**COMPITI DA SVOLGERE:**
1. Secondo la recensione di "Nothing but the truth", per quale giornale lavora Rachel Amstrong come reporter?
2. Elenca tutti gli attori e le attrici del film "Nothing but the truth" nominati nella recensione.

**TESTO DELL'ESERCIZIO:**
Nothing but the truth - Bruno

Nothing but the truth













Mai uscito nelle sale negli Stati Uniti (figuriamoci da noi), ha quella rabbia, quell'incitamento, un senso di sporcizia che il Frost/Nixon di Ron Howard aveva mutilato, edulcorando immagini più cinematografiche che reali (Nixon che, ubriaco, chiama al telefono Frost, il picco più riuscito del film). Kate Beckinsale rinasce con un'interpretazione scarna, mai glaciale, mai enfatica, comunicativa. La mimica facciale è in grado di trasmettere un sentimento che esplode nelle "viscere" del cervello e trapassa il cuore fino ad adagiarsi sulla pancia. Vera Farmiga ha la bellezza di una spia del cinema passato, ma ciò che colpisce di più è il suo volteggiare in preda ad eventi che non sa fronteggiare. La tenacia del suo personaggio è meno ancorata ad un'ideale, la sua forza indietreggia, esponendola ad un "fato" già scritto. Varie sono le anime del film: un piano strettamente politico rimanda agli scandali dell'amministrazione Bush, un piano strategico-militare si interseca, da sottofondo, alla pratica giornalistica a sua volta fiamma di un iter giudiziario, che rischia di compromettere una stabilità famigliare. Rachel Amstrong, reporter del Capital-Sun Times diretto da un'intensa Angela Basset, ha il coraggio di definire le proprie priorità, cercando, da brava giornalista, di ottemperare ad un mandato vocazionale che è nel proprio credo, quasi come se fosse una traccia del DNA. La sua lotta è contro i mulini a vento, nemici che non si vedono mai ("la Casa Bianca non commenta sulla pubblica sicurezza"), ed è una battaglia di civiltà, di ideale fatto persona, incorruttibile ed incrollabile. Nella perorazione finale, un grande Alan Alda sembra riproporrre indirettamente concetti filosofici di base, nella sua strenua accusa ad una legge, quella di coercizione del giornalista nel rivelare le sue fonti, che garantisce il mantenersi di un potere oligarchico in regime democratico. Dialoghi densi, scene crude, un realismo mai forzato poco mediato dall'elemento cinematografico, "Nothing but the truth" ha il merito di creare interrogativi profondi, abbracciando una causa, ma rivelandone con precisione gli esiti probabili.

**DATI FORNITI:**
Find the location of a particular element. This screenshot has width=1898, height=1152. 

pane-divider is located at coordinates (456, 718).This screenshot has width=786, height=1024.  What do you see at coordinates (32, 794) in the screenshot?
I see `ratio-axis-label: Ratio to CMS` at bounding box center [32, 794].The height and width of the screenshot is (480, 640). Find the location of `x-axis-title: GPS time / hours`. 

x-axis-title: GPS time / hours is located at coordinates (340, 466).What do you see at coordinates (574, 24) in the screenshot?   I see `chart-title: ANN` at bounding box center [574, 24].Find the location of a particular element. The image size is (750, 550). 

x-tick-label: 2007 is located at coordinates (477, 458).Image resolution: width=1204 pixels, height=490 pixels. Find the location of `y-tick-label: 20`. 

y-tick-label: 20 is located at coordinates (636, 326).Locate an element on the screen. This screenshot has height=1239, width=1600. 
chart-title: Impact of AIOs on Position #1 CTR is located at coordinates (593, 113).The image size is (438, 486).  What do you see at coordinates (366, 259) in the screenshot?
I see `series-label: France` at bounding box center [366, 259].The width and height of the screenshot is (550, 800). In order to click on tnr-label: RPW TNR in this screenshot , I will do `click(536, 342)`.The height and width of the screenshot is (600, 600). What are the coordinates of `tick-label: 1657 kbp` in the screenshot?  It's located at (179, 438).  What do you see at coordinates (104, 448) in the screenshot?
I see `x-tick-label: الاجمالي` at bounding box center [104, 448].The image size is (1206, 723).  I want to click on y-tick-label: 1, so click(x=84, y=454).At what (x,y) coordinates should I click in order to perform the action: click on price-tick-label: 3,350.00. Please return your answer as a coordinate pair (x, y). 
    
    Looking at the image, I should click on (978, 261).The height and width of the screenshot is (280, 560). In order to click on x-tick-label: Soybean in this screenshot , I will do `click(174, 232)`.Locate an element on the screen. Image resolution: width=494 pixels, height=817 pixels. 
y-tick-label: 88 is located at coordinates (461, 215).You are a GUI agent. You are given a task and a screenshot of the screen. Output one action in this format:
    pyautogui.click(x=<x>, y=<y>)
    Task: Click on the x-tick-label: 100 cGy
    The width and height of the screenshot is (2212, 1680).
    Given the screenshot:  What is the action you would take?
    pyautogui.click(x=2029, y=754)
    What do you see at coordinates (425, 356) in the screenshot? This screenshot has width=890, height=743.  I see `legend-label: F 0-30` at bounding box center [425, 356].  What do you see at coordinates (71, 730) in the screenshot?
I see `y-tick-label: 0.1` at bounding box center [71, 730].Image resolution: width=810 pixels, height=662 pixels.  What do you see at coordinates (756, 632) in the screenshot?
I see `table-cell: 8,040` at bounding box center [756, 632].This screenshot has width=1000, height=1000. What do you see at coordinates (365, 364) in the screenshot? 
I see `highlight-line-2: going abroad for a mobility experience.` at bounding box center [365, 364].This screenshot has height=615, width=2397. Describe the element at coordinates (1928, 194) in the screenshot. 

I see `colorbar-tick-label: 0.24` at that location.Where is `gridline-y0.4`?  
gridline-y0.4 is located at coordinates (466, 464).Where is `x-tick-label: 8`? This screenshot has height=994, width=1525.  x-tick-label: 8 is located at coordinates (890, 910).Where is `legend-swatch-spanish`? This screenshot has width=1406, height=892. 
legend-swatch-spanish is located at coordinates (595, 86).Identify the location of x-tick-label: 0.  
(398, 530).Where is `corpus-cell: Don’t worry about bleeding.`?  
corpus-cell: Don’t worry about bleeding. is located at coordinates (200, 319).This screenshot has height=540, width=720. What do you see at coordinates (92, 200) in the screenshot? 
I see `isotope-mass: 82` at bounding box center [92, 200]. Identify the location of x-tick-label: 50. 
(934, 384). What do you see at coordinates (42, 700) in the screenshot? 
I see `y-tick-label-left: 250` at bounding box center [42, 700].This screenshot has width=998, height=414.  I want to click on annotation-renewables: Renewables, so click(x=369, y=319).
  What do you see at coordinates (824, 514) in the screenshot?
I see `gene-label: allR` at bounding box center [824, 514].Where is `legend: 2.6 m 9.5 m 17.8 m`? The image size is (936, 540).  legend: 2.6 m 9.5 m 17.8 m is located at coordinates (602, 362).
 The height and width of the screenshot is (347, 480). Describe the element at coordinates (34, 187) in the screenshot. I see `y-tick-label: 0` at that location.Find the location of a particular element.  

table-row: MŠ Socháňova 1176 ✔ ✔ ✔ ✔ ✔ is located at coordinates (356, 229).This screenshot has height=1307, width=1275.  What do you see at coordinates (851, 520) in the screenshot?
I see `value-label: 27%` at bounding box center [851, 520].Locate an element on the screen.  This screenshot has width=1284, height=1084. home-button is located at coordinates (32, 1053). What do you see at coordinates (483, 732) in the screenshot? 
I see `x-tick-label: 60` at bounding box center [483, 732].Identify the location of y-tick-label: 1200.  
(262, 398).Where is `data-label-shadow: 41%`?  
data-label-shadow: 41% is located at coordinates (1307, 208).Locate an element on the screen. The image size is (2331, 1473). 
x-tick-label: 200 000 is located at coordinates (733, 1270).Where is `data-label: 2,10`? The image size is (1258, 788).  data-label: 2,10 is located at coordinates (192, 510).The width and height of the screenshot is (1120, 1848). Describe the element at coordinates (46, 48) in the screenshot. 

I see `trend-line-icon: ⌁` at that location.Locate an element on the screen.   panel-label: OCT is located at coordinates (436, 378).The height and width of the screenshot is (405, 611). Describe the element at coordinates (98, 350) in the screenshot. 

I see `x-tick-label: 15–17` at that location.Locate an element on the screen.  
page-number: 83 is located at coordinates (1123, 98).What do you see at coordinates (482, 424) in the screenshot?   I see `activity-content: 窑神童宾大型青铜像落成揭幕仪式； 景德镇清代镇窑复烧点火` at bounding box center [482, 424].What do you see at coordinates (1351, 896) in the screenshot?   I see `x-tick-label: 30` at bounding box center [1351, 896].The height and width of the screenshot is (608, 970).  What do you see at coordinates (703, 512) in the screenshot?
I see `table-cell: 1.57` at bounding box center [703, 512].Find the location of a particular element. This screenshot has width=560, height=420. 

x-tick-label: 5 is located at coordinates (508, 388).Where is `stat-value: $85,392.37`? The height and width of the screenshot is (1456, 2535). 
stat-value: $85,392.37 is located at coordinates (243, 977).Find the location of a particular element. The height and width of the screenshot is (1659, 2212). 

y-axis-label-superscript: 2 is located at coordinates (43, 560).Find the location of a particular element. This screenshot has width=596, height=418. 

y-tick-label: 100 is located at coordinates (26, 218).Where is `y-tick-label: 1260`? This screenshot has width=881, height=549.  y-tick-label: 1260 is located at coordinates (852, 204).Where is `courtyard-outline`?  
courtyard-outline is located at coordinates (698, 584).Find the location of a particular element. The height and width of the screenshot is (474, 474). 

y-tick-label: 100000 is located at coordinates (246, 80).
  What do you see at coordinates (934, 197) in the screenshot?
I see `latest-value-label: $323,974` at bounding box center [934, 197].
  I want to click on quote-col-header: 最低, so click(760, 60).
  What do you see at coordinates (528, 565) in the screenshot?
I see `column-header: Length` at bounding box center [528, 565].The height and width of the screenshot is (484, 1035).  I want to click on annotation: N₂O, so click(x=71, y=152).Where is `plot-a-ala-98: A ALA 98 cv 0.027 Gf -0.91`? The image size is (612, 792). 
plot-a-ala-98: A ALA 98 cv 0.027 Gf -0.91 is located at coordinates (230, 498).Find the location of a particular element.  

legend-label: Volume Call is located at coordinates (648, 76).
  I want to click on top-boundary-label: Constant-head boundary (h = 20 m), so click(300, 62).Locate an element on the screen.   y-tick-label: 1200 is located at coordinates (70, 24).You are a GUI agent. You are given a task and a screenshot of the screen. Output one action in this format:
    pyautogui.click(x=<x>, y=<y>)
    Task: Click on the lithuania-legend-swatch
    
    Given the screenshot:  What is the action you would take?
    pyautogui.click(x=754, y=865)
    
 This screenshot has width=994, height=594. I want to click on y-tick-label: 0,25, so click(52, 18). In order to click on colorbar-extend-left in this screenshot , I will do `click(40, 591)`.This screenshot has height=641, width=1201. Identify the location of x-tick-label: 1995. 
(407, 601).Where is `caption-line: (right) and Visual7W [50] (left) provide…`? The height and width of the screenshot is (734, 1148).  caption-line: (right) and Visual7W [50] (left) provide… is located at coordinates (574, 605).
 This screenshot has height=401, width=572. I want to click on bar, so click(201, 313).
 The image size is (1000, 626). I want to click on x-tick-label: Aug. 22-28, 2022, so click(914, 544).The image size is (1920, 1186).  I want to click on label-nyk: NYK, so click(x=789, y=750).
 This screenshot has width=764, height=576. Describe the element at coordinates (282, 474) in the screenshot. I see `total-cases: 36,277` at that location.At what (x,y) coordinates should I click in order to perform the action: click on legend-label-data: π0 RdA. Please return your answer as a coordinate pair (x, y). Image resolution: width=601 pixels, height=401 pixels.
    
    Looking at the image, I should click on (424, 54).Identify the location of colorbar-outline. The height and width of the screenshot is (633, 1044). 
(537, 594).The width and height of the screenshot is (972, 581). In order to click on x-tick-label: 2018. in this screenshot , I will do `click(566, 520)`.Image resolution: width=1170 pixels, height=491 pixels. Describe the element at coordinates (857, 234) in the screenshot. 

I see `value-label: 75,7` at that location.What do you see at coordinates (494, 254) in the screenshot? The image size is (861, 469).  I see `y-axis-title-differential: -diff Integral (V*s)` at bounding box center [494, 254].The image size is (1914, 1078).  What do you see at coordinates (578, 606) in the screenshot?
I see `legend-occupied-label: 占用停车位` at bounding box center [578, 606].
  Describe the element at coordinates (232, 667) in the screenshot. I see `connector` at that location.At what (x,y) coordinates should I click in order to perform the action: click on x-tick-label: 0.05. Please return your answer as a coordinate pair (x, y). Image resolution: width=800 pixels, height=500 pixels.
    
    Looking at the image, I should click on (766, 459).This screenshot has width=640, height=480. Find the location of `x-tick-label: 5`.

**SOLUZIONI DEI COMPITI:**
1. Lavora per il Capital-Sun Times.

2. Kate Beckinsale, Vera Farmiga, Angela Basset, Alan Alda